São Paulo - Vittorio Emanuele de Sabóia, 69 anos, filho do último rei da Itália, Umberto II, foi detido ontem na Itália acusado de corrupção e exploração da prostituição.
Segundo a imprensa italiana, ele é acusado de falsificar autorizações para a compra de equipamentos eletrônicos e de recrutar mulheres para a prostituição em um cassino na fronteira com a Suíça.

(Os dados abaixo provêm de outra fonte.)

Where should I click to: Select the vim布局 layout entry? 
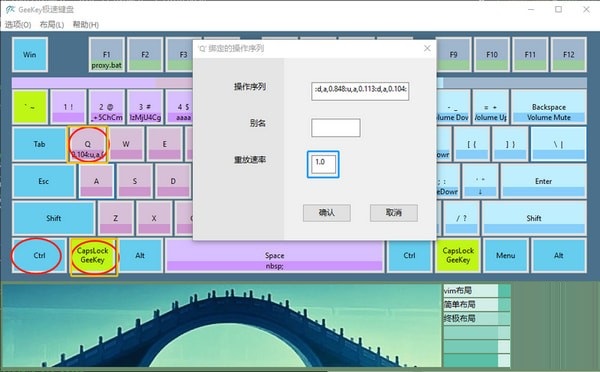click(471, 291)
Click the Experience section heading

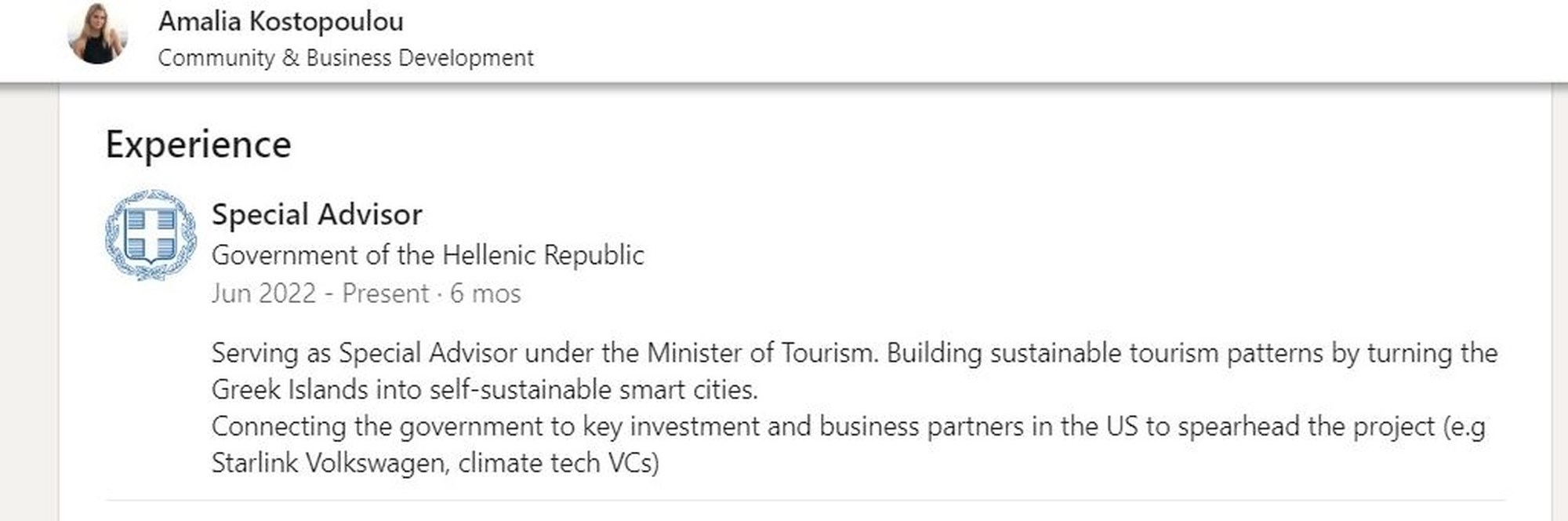click(198, 145)
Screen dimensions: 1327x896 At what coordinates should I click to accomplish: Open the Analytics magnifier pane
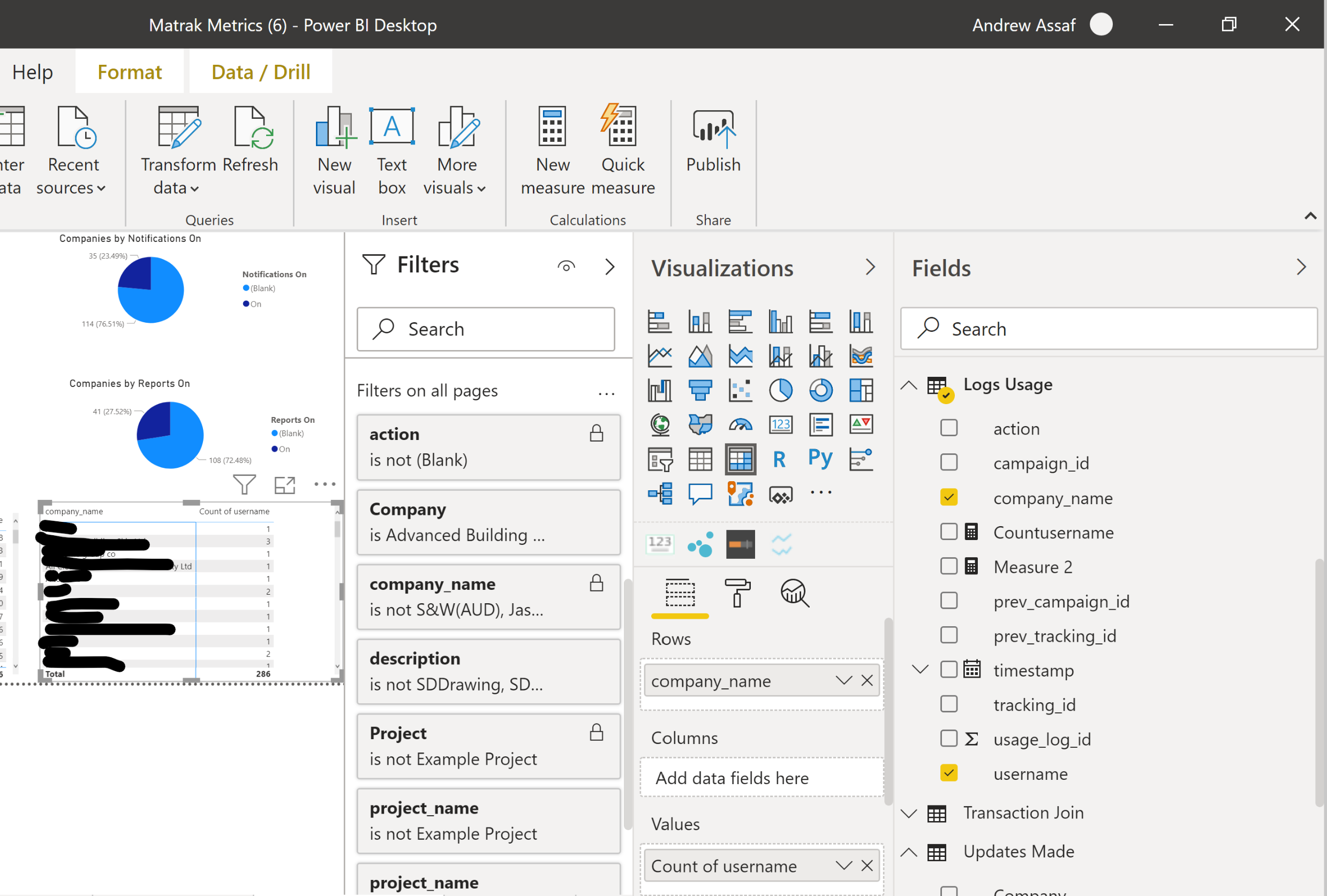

Ele foi detido, junto a outras 13 pessoas. Um deles foi porta-voz de Gianfranco Fini, ex-chanceler do governo de Silvio Berlusconi. ''São acusações sem fundamento. Foi tratado como bandido. Não se trata assim um homem de 70 anos com problemas de saúde'', disse seu filho, Emanuele Filiberto.
Vittorio Emanuele, que viveu 56 anos no exílio, só retornou a seu país em março de 2003, depois de ser feita uma alteração na Constituição italiana. O exílio dos Sabóia foi imposto pela Carta republicana em 1946 aos descendentes homens da família, acusada de cumplicidade com o regime fascista de Benito Mussolini.
Vittorio Emanuele III, rei da Itália, seu avô, promulgou as leis raciais que permitiram a deportação à Alemanha nazista de oito mil judeus italianos. Em 1997, ele afirmou que as leis raciais assinadas pelo avô ''não eram tão terríveis assim''. Seu pai, Umberto II, reinou um mês.